#### INPUT DATA:

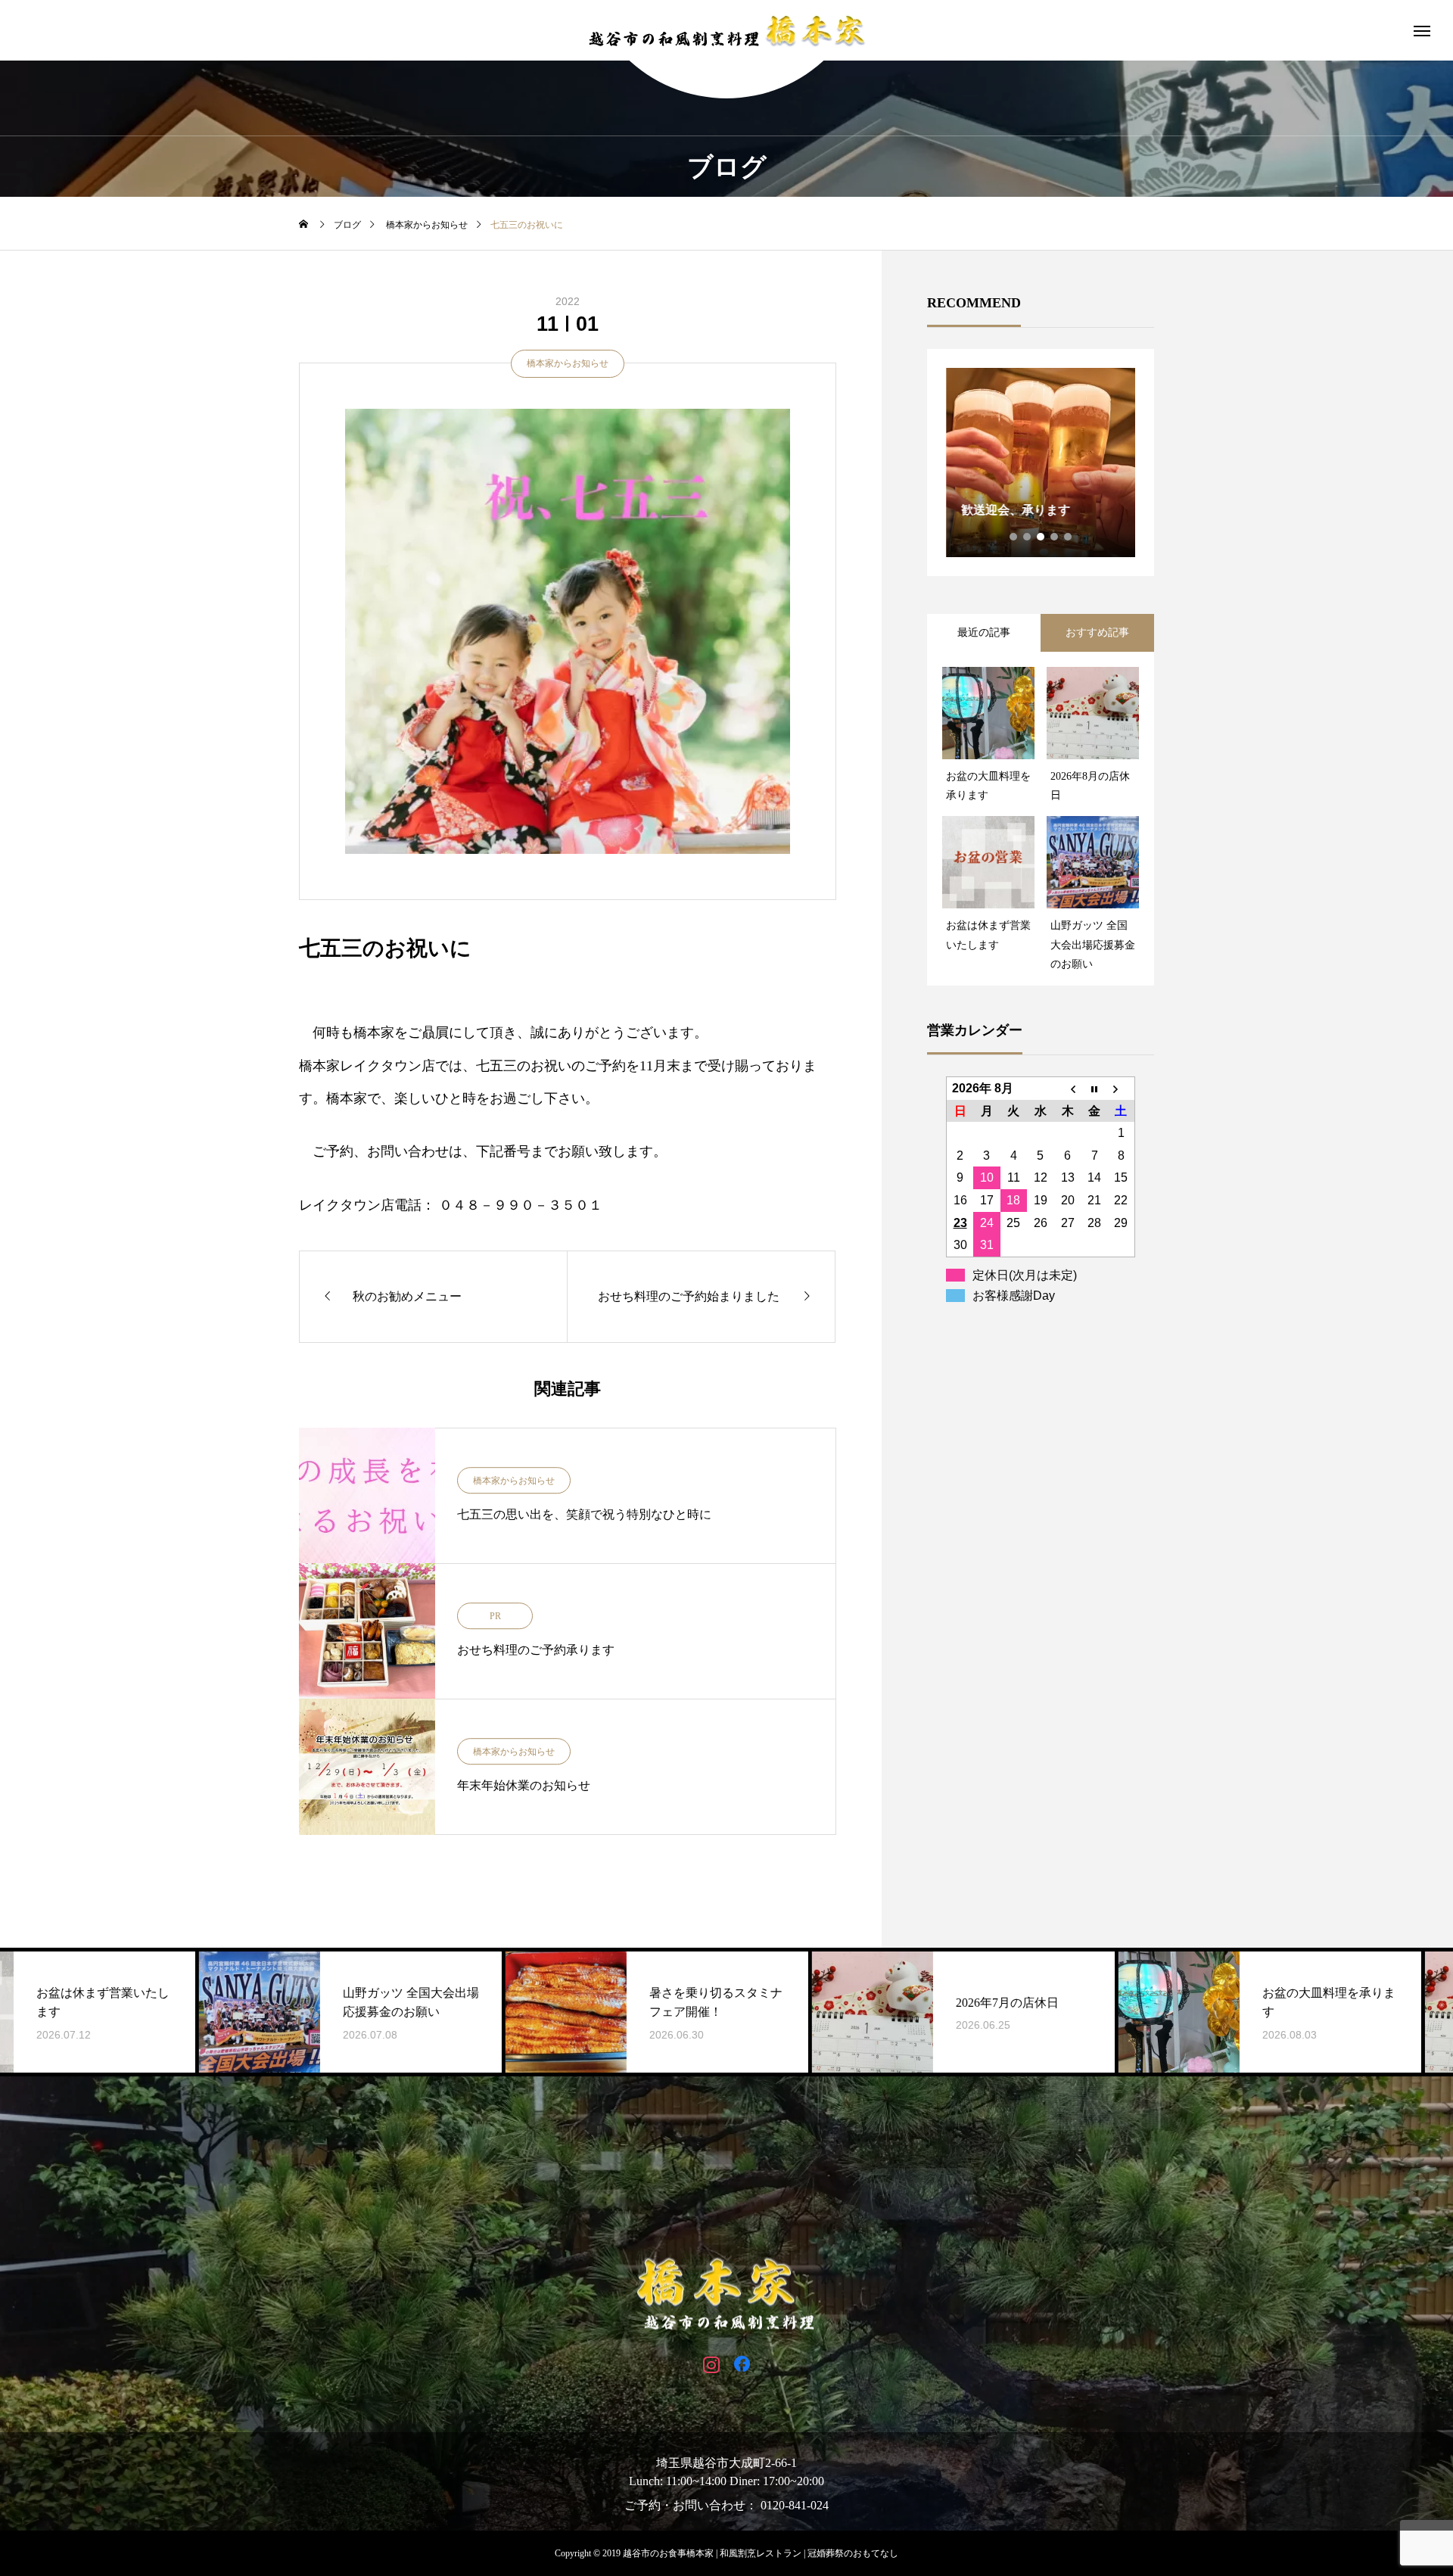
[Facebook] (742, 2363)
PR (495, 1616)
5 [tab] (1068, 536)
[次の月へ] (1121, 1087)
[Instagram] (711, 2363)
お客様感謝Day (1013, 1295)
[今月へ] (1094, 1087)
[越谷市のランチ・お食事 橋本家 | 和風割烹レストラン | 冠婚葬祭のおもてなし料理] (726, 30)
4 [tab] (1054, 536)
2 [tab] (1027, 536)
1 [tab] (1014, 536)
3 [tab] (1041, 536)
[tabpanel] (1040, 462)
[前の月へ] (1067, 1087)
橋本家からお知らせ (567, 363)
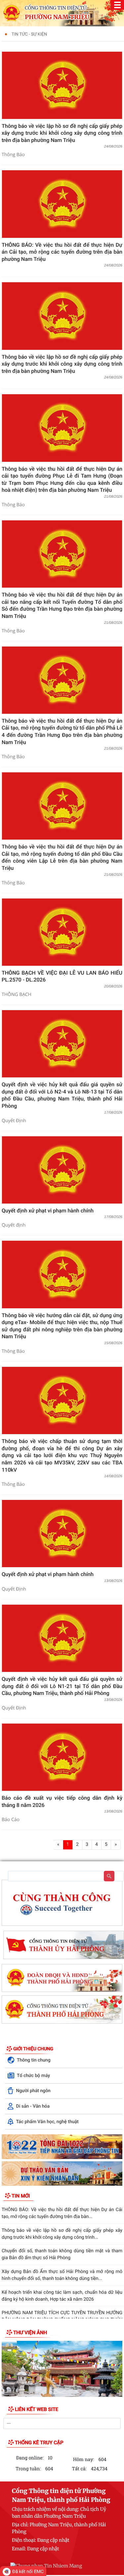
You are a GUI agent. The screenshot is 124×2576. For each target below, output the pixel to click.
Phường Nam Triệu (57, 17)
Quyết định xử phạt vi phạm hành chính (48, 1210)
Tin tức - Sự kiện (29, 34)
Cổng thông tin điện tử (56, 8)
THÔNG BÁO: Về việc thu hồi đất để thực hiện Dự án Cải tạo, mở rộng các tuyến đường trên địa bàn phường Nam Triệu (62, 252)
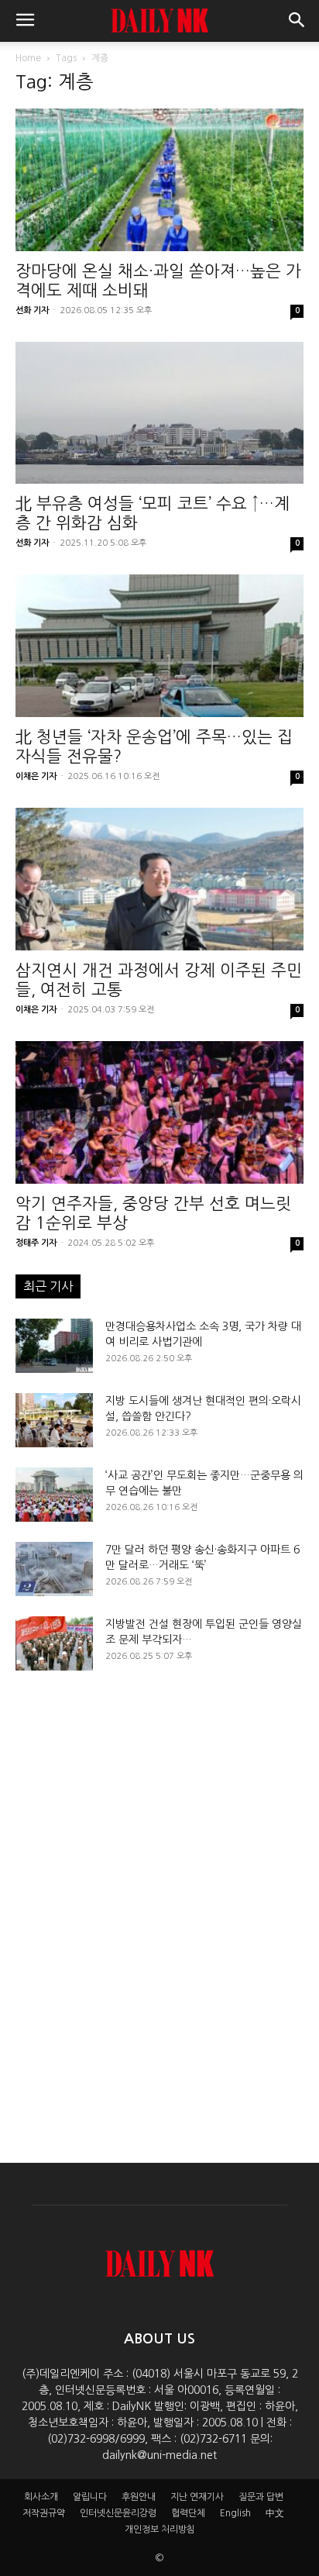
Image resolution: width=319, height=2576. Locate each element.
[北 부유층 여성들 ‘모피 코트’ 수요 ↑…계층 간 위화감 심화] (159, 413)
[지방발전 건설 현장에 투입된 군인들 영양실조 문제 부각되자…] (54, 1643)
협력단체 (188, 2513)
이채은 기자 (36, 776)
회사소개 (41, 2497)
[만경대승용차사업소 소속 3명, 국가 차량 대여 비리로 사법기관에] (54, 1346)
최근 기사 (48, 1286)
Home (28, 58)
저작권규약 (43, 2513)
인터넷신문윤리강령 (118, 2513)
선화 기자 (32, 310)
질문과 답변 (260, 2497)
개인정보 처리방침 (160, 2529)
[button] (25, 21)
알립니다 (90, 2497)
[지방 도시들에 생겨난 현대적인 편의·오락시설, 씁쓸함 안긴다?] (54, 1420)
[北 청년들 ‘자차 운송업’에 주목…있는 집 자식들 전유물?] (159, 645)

#### PROBLEM TO SOLVE:
Scan the entries above for the string "each", and copy every line where it turns up.

#### ANSWER:
You are a GUI agent. The screenshot is 124×2576. For each target below, output the pixel to click.
Image resolution: width=319, height=2576. Locate each element.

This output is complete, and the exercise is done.